Identification of security objectives is the first step you can take to help ensure the security of your application, and it is also one of the most important steps. The objectives, once created, can be used to direct all the subsequent security activities that you perform. Security objectives do not remain static, but are influenced by later design and implementation activities.
Security objectives should be identified as early in the development process as possible, ideally in the requirements and analysis phase. The objectives, once created, can be used to direct all the subsequent security activities that you perform. Security objectives do not remain static, but are influenced by later design and implementation activities.
Identifying security objectives is an iterative process that is initially driven by an examination of the application’s requirements and usage scenarios. By the end of the requirements and analysis phase, you should have a first set of objectives that are not yet tied to design or implementation details. During the design phase, additional objectives will surface that are specific to the application architecture and design. During the implementation phase, you may discover a few additional objectives based upon specific technology or implementation choices that have an impact on overall application security.
Each evolution of the security objectives will affect other security activities. You should review the threat model, architecture and design review guidelines, and general code review guidelines when your security objectives change.

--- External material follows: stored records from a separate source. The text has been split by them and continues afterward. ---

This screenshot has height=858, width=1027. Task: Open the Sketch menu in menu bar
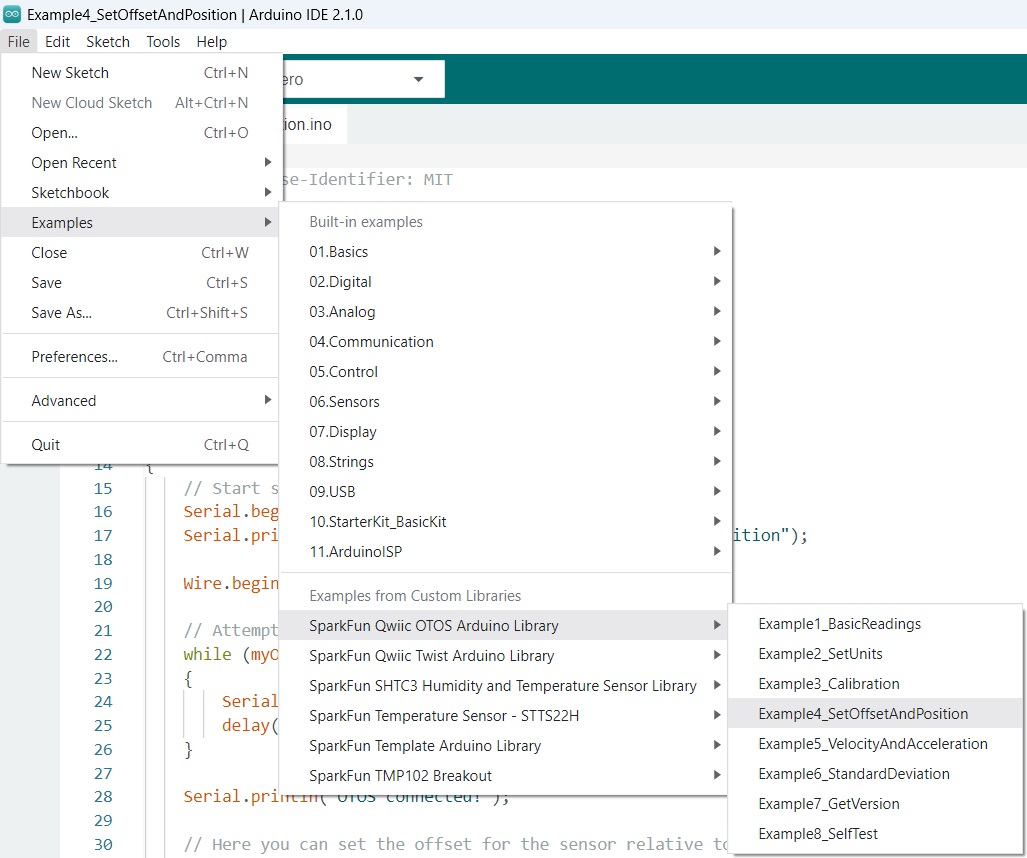pos(108,42)

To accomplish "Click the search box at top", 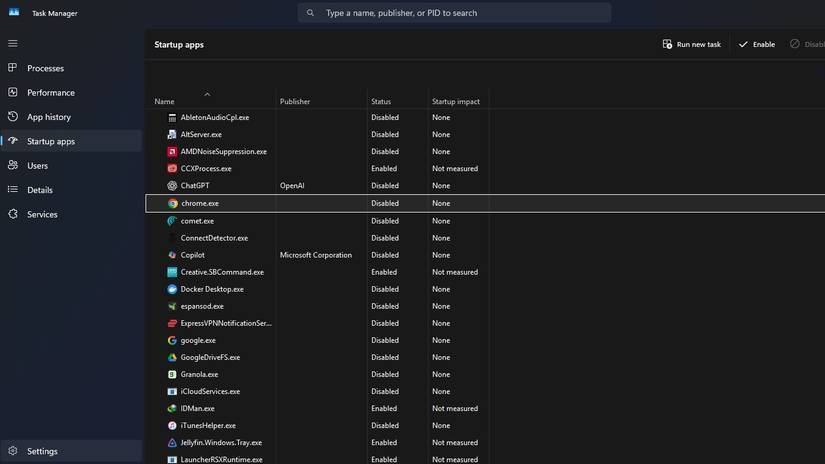I will 455,13.
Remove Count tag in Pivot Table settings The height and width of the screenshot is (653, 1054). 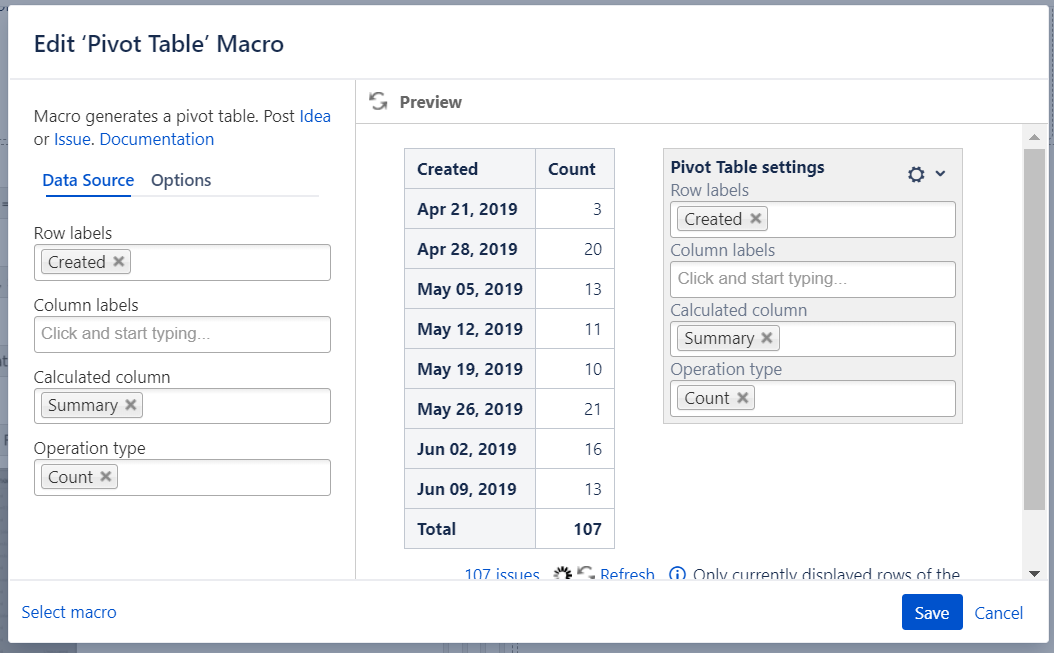(743, 398)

Use the following techniques to help you discover security objectives:
-
Roles Matrix. When an application supports multiple roles it is important to understand what each role should be allowed to do. This can be accomplished with a roles matrix that contains privileges in rows and roles in columns. Once the roles matrix has been created, you can generate security objectives to ensure the integrity of the application’s roles mechanism. Many systems have multiple roles and privileges can be assigned flexibly to any role. In this case your objectives need to be more general.
-
Derive From Functional Requirements. You can generate security objectives by examining every functional requirement in your application through the lens of confidentiality, integrity, and availability (CIA). This provides a very effective mechanism for generating security objectives based on known application characteristics.